SUPPLIED RECORDS
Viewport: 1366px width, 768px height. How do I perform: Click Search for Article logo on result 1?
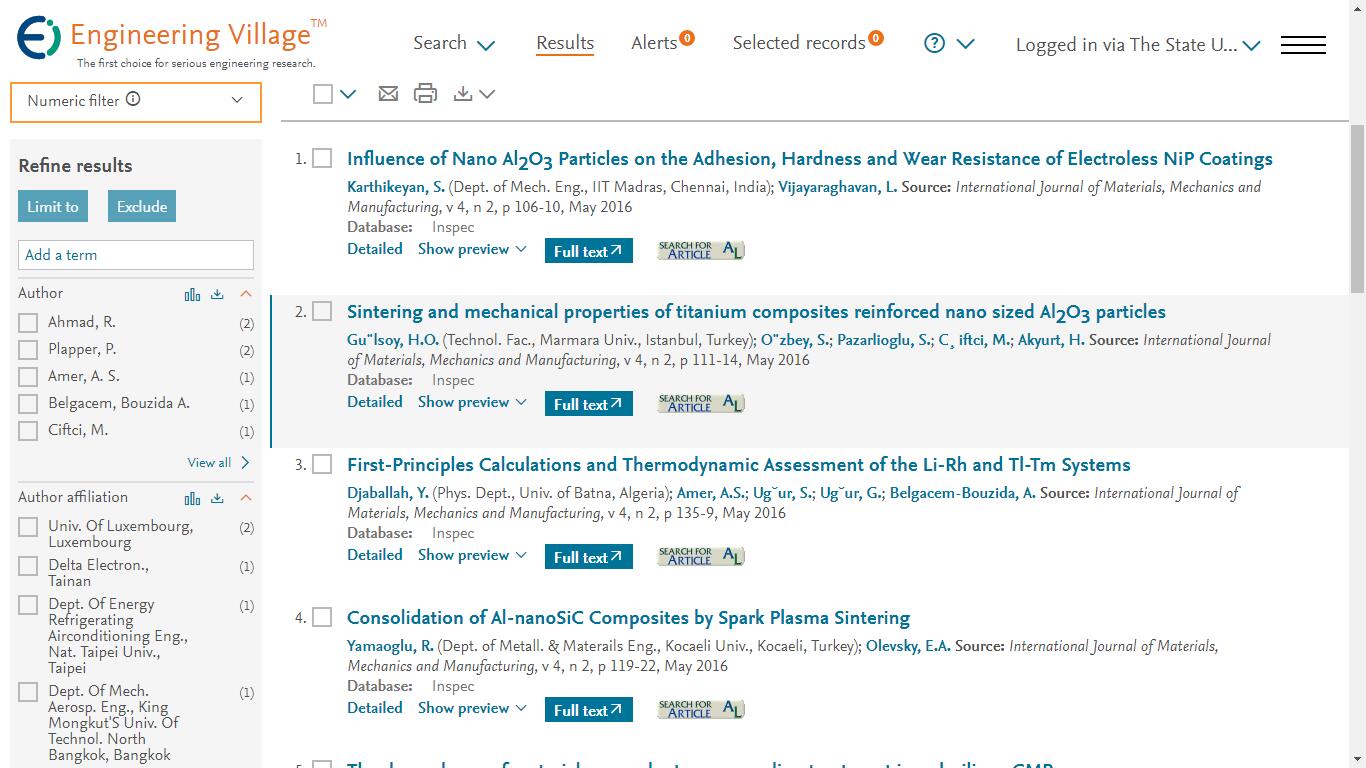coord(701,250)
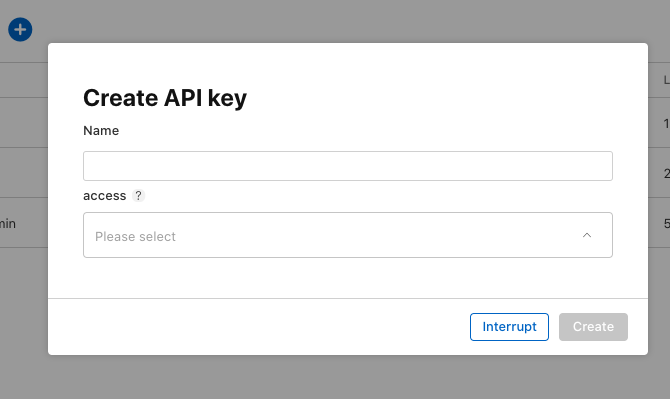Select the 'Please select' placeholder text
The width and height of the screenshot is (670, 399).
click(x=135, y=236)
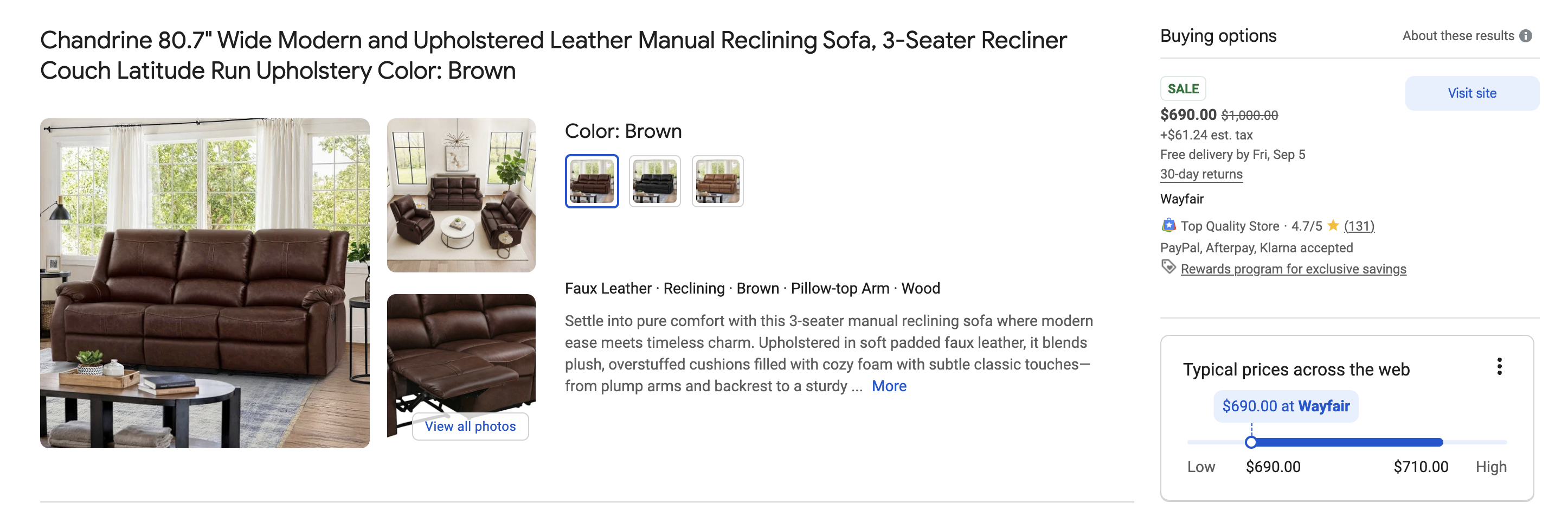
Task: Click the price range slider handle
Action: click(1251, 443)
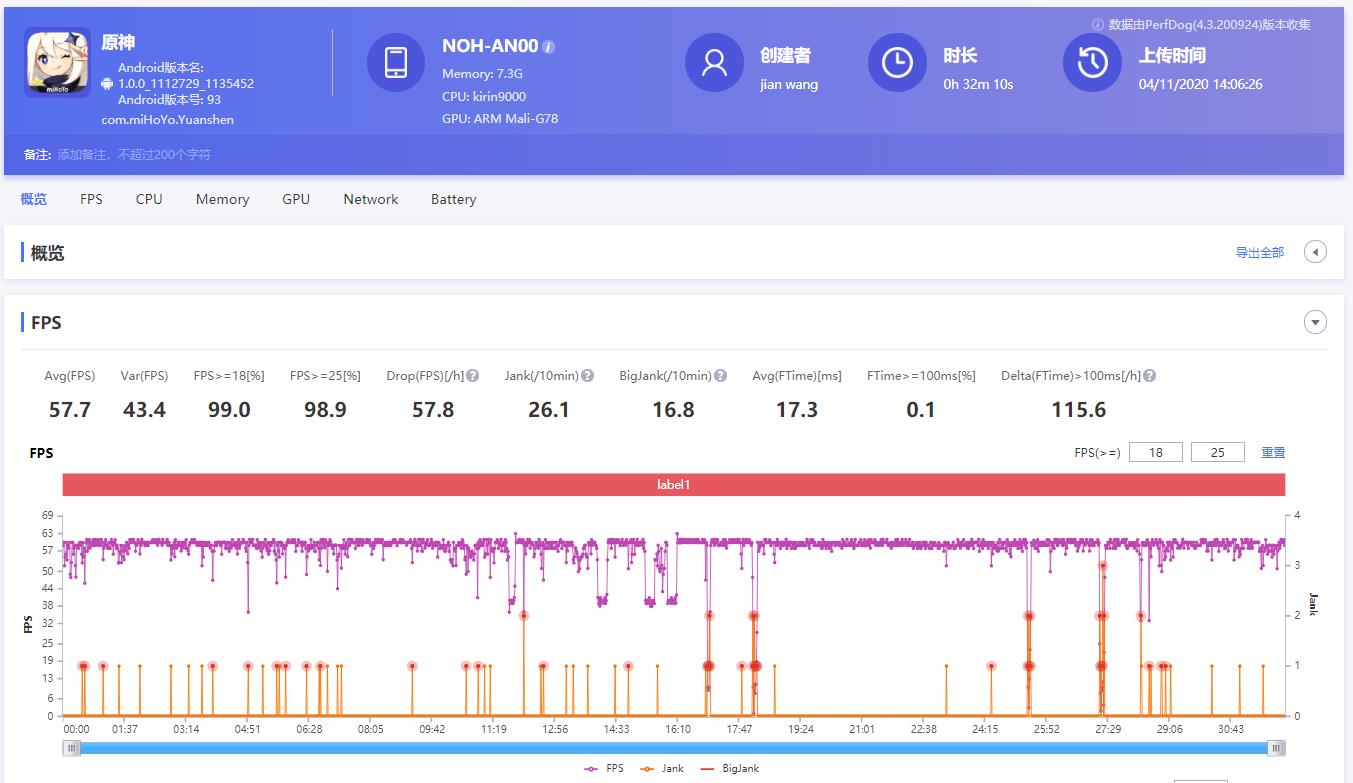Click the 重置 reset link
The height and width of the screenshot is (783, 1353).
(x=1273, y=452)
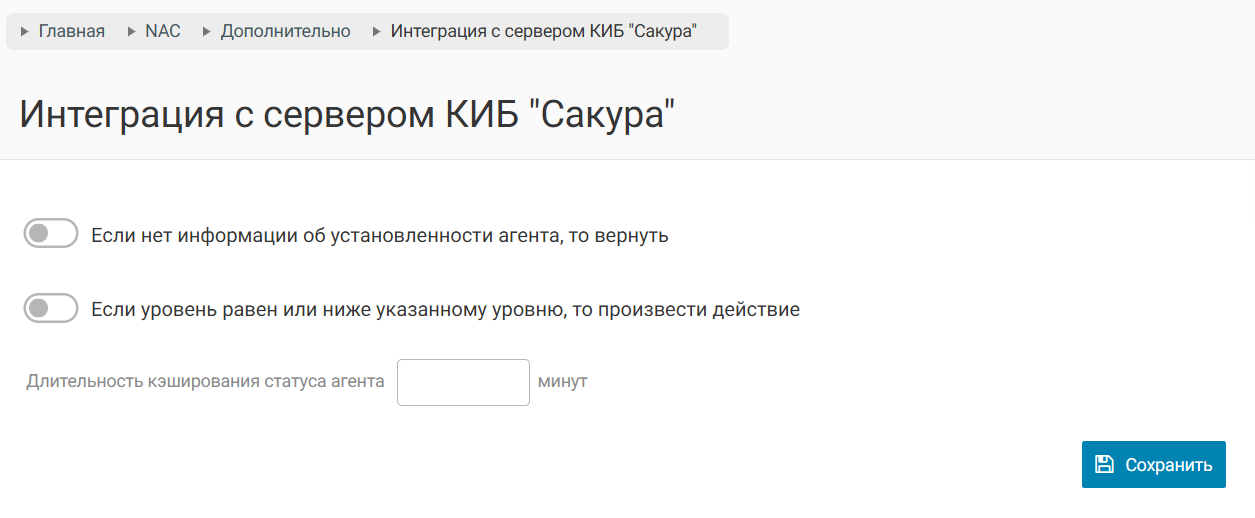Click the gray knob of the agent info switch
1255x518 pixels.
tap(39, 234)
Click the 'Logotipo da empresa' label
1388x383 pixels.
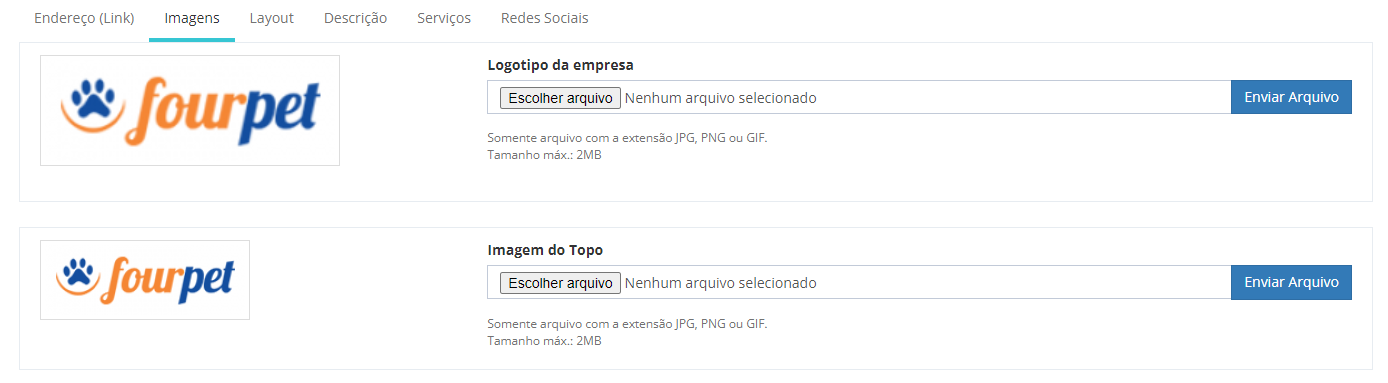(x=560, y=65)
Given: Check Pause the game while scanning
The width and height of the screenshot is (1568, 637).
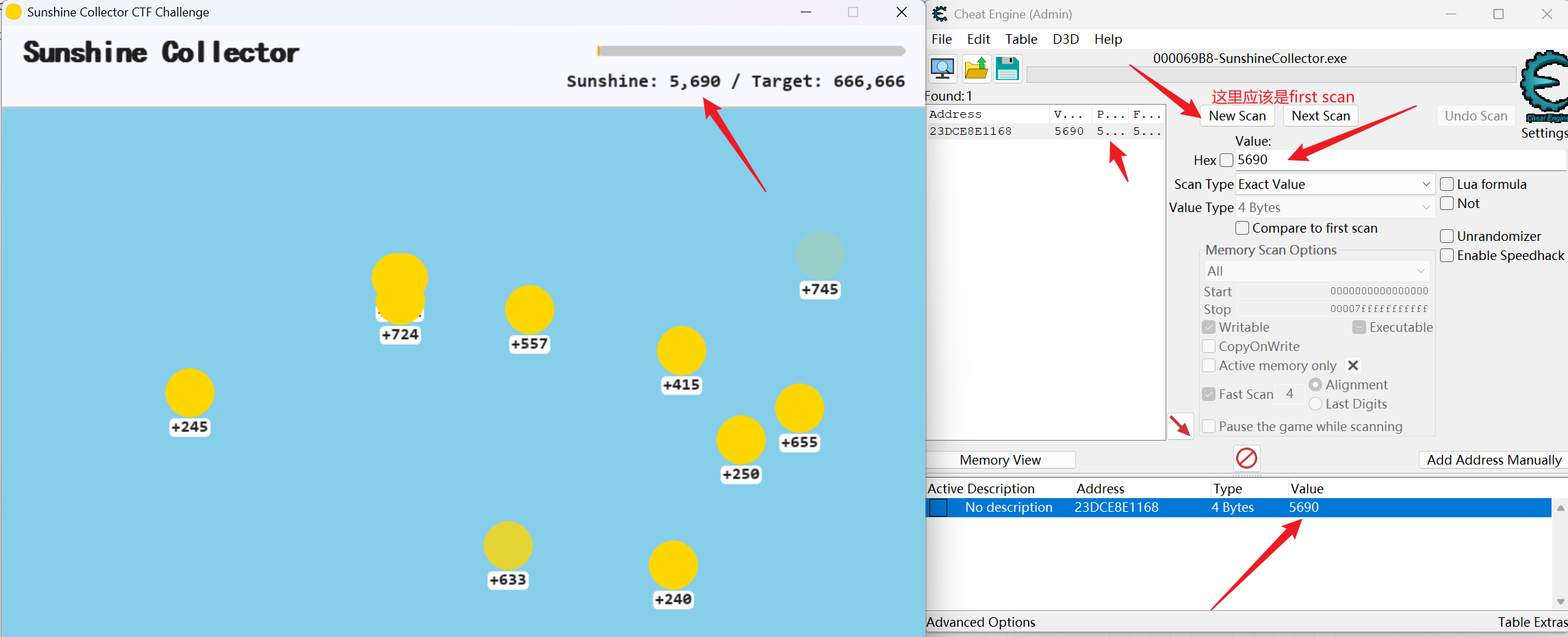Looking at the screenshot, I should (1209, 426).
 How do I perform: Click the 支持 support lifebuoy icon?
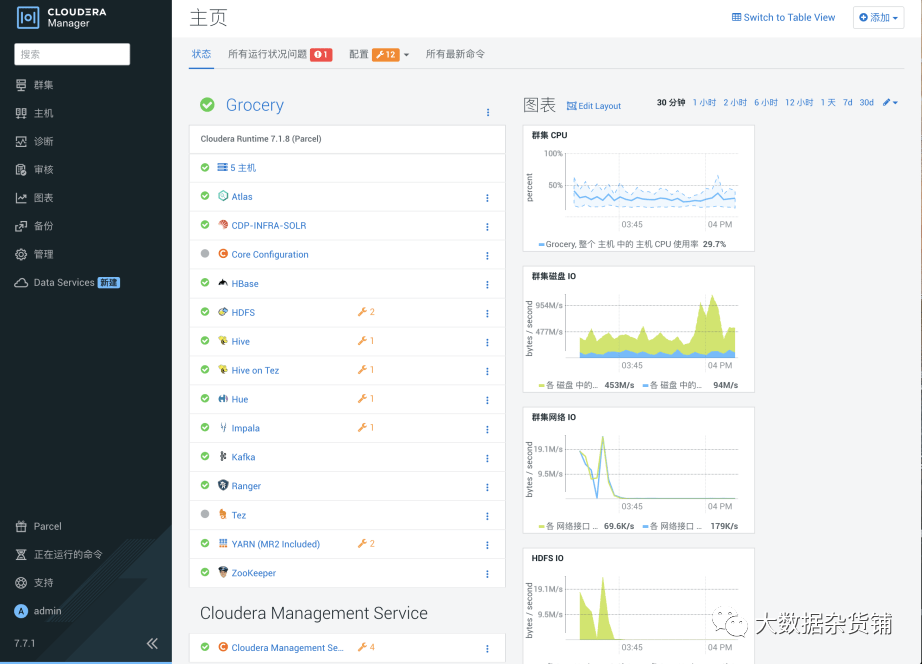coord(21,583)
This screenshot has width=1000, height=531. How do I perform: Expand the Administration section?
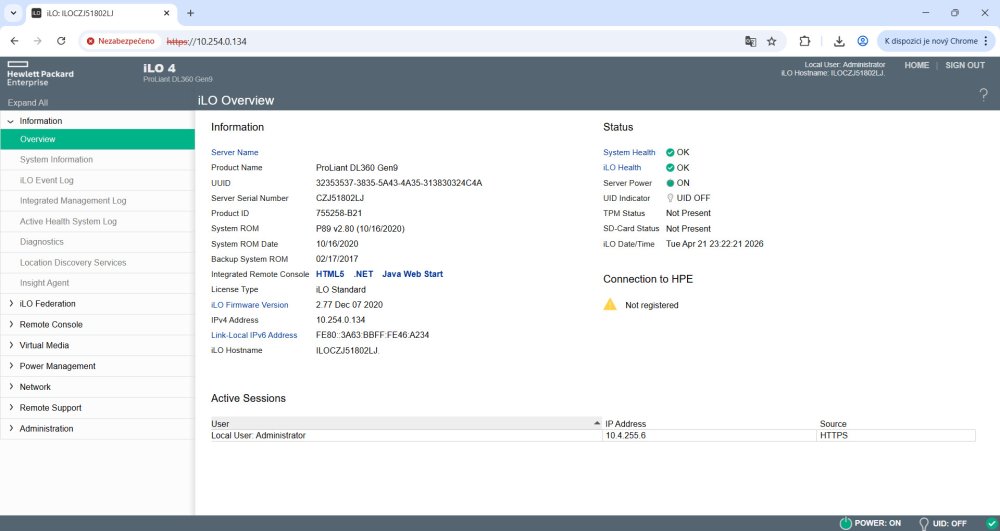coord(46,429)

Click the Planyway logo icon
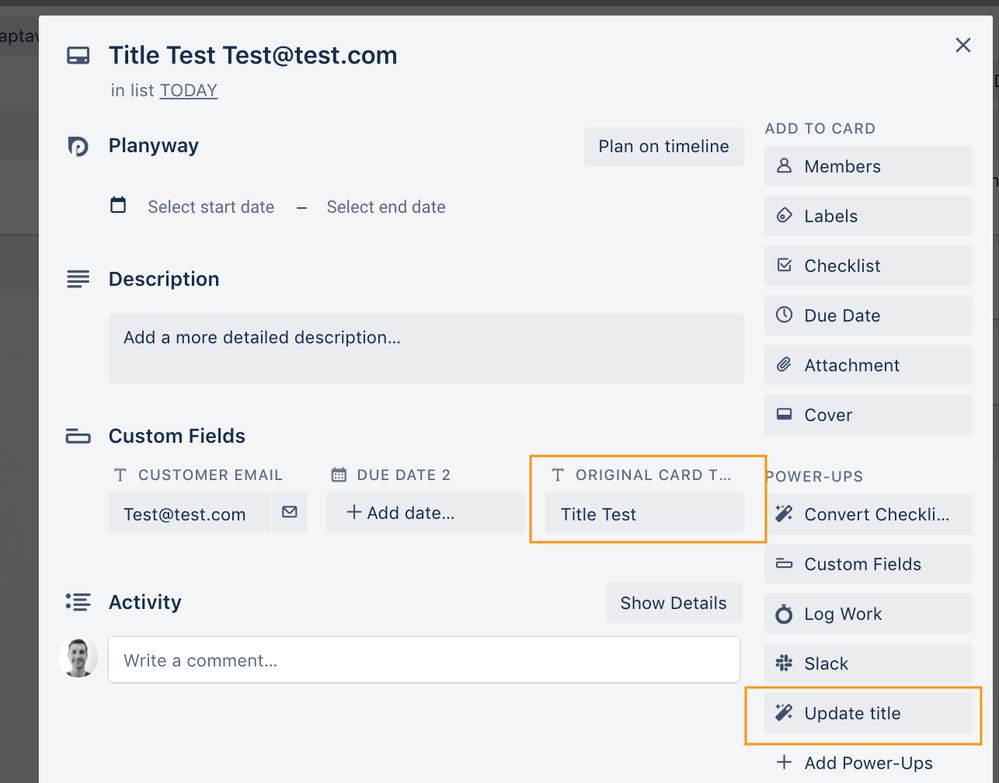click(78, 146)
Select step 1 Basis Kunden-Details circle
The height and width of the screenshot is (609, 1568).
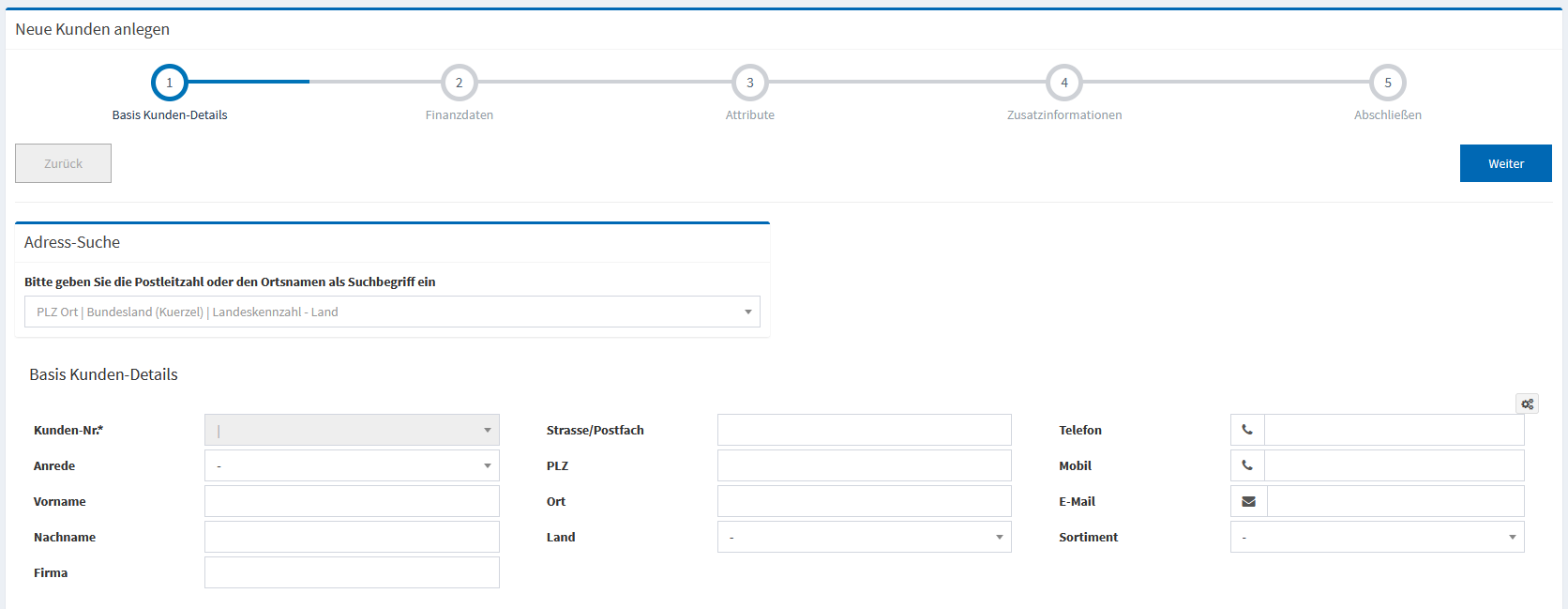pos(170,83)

WORK REQUEST
What is needed is an exact copy of the entries, without any images.

RESPONSE FOR THIS EXERCISE
Viewport: 1366px width, 768px height. How do I perform: Click Search for Article logo on result 1?
coord(701,250)
Select the 'Please select' placeholder text
The width and height of the screenshot is (670, 399).
click(x=135, y=236)
Task: Click the price range slider handle
Action: click(1251, 443)
Click the 重置 reset link
The height and width of the screenshot is (783, 1353).
(x=1273, y=452)
Click the gray knob of the agent info switch
1255x518 pixels.
tap(39, 234)
Click the 'Logotipo da empresa' label
1388x383 pixels.
(x=560, y=65)
Given: Check Pause the game while scanning
The width and height of the screenshot is (1568, 637).
Looking at the screenshot, I should (1209, 426).
 How do I perform: Click the 支持 support lifebuoy icon?
coord(21,583)
This screenshot has width=1000, height=531. How do I perform: Expand the Administration section?
coord(46,429)

Click the Planyway logo icon
click(78, 146)
Select step 1 Basis Kunden-Details circle
The height and width of the screenshot is (609, 1568).
pos(170,83)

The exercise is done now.